| Exercise requirements |
Begin with the line below holding "Where should I" and go on through the line holding "Click Monday 07:00 WOD class", duplicating each line exactly and leaving out pictures.

| The records |
BEGIN
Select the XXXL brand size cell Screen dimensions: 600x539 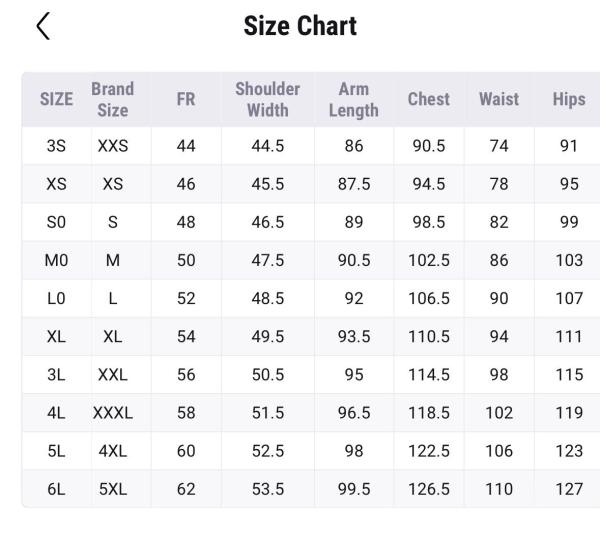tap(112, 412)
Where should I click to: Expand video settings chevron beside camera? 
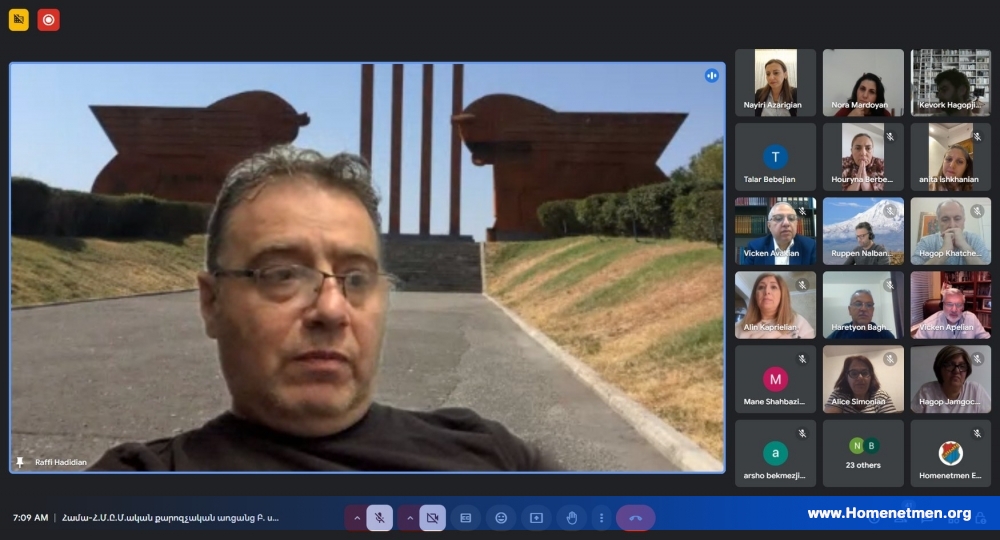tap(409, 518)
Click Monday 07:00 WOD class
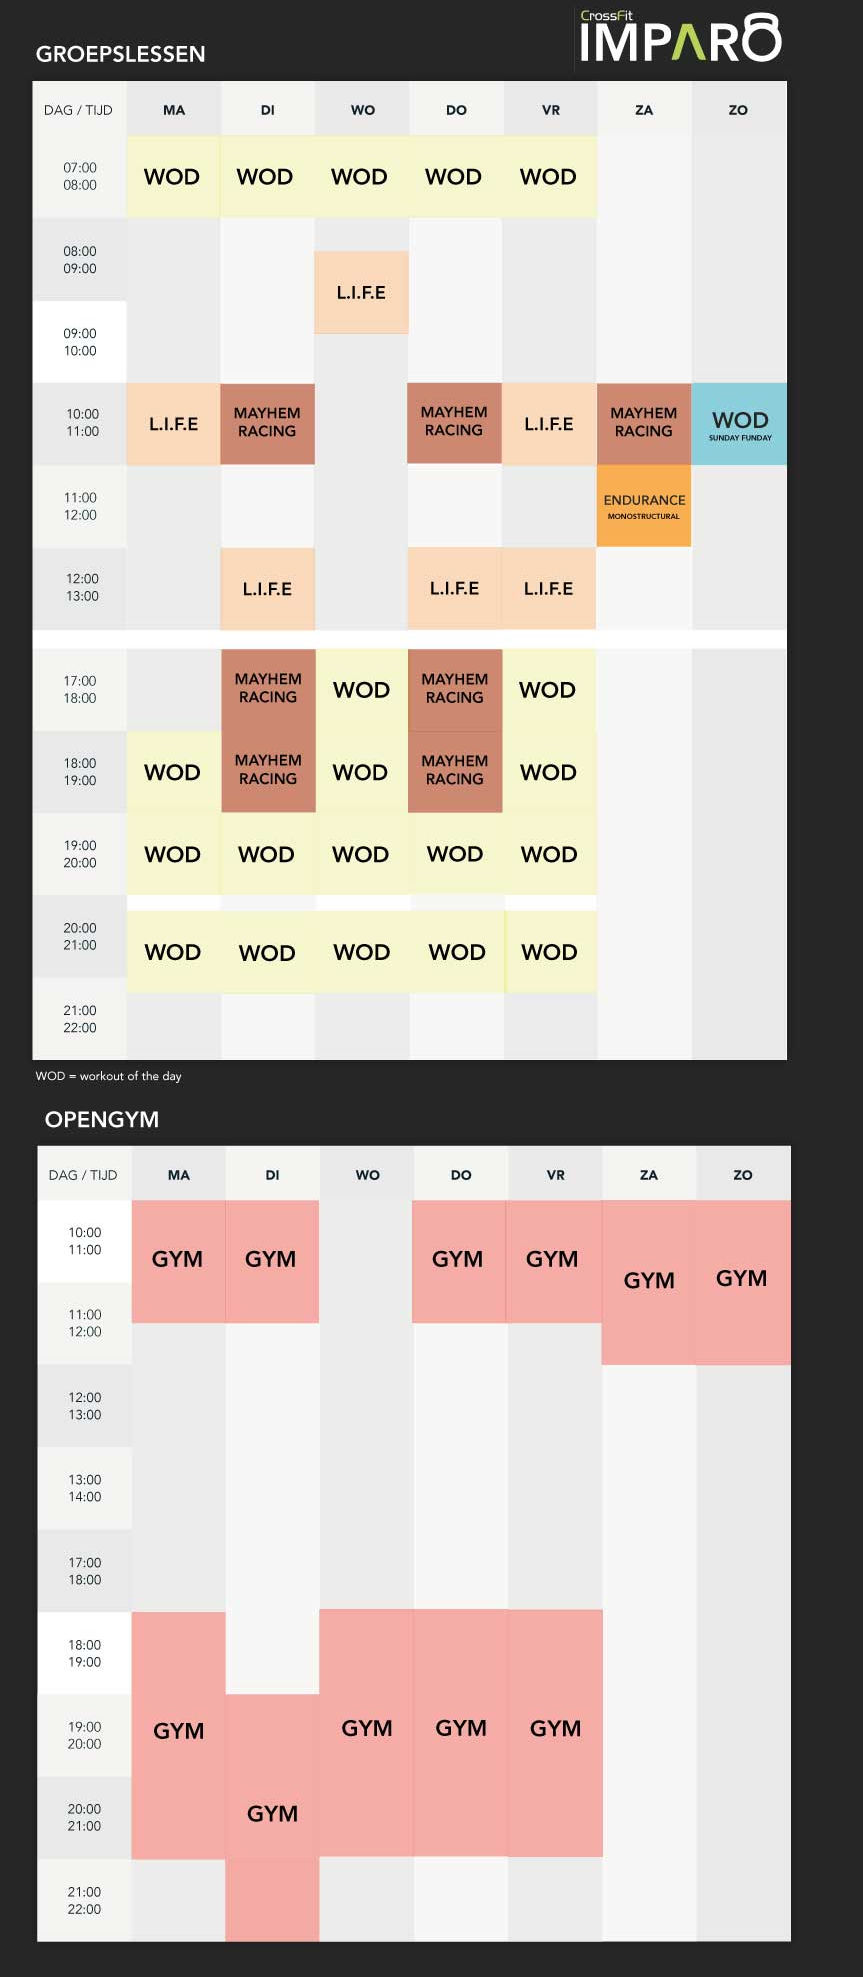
END
BEGIN
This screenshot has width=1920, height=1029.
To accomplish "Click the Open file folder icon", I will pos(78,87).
END
| Result for this task |
Where should I click to: Expand video settings chevron beside camera? 
tap(409, 518)
Click Monday 07:00 WOD class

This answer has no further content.